Samesies again? And I’m not even mad about it! Lando Calrissian is the obvious, and perhaps only choice. He’s stylish and debonair and has a cape collection that an entire galaxy envies.

Most Badass

I was startled and impressed with General Leia’s power, her temerity, her cool, her commanding presence. But ultimately I think Sean will be proved right – Rey ain’t nothing to fuck with.

Most Ambitious

Sean went with Emperor (Palpatine – I think), and I’ll believe him. I can’t really remember the bad guys so I googled Domhnall Gleeson Star Wars guy and the internet reminded me that he was called General Hux, who seems reasonably upwardly mobile.

Biggest Flirt

Sean thought Han was the flirtiest but I went with Oscar Isaac because that boy was eye fucking me the whole movie.

Class Clown


Sean went with Jar Jar Binks and I kind of don’t really know who that is in the grand scheme of things. I chose Anakin Skywalker because that shit WAS funny, even if it wasn’t intentional.

Life of the Party

Sean went with Wicket, the Ewok, and to be honest, I don’t know my Ewoks. Is this something I should look into? I went with Finn because I bet there ain’t no party like a storm trooper party.

Best Car

In a move surprising no one, Sean goes with Han and his hunk o junk, the Millennium Falcon. I wanted to pick those AT-AT things but I don’t know who drives them. So I went with Jabba’s party boat, which if course I couldn’t remember what it was called so again I had to ask google: what do I mean by that barge thingie with sails that picked them up in the desert and the internet spit back: Khetanna. It’s like a cruise ship for space villains. Sure it has a blaster cannon but it’s also got room for live music and 500 guests.

Most Likely To Become President

Again the vote goes unanimously to General Leia Organa for president, though let’s be honest – she’s already pretty much attained higher rank than that. President would probably be a demotion.

Most Likely To Get Catfished

Of COURSE it’s Kylo Ren. This emo dweeb probably has a dating profile littered with My Chemical Romance lyrics, and his profile pic is of him shirtless wearing high-waisted mom jeans, and he still wonders why everyone’s swiping left. He’s probably teetering dangerously in incel territory.

Most Accident Prone

I guess I don’t have any specific memories of C3PO being clumsy, but it sounds right. I went with Luke because the dude is missing a hand!

Most Opinionated

Sean went with Anakin. I went with L3, Lando’s droid from Solo, who was smart and woke and ready to lead her own rebellion.

Most Upbeat

Sean gave most upbeat to Yoda, and I’m glad to see him get some love, especially for his zen philosophy. I went with a young Han Solo – I connected more with him than I ever did with Harrison Ford’s character, which is probably blasphemous, but there it is.

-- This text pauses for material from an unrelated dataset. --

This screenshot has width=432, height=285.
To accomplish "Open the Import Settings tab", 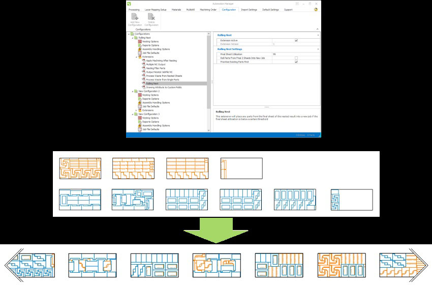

Most Likely To Make Millions

Sean went with Lando for most likely to make millions, and as a chronic smuggler and gambler, he’s a hustler baby, and Sean’s probably right. But I went with Rose Tico. She’s got an impoverished background, having been forced to plunder her own mining community for the First Order her whole life, so I think she’s got the proper motivation to rise to the top.

Most Likely To Star In Their Own Reality Show

I knew you’d have Boba on here somewhere! I went with Sam Jackson, and I guess I mean that literally. I had to google his jedi name: Mace Windu. I’m really in this for SLJ (the L is for Leroy!).

Mostly Likely To Be Famous on Instagram

Sean thought Finn would do well on IG but I picked Admiral Holdo because she seems more into hair and fashion and getting her angles right, plus she’s important and well-connected so she’s got lots of famous friends.

Brainiest

Okay fine, we’ll give this one to Yoda, who has an advantage, being a 900 year old jedi master all-seeing ghost.

Who You’d Most Like to Eat Lunch With

Sean wants to eat lunch with Obi-wan because he’s a big nerd. I want Oscar Isaac FOR lunch.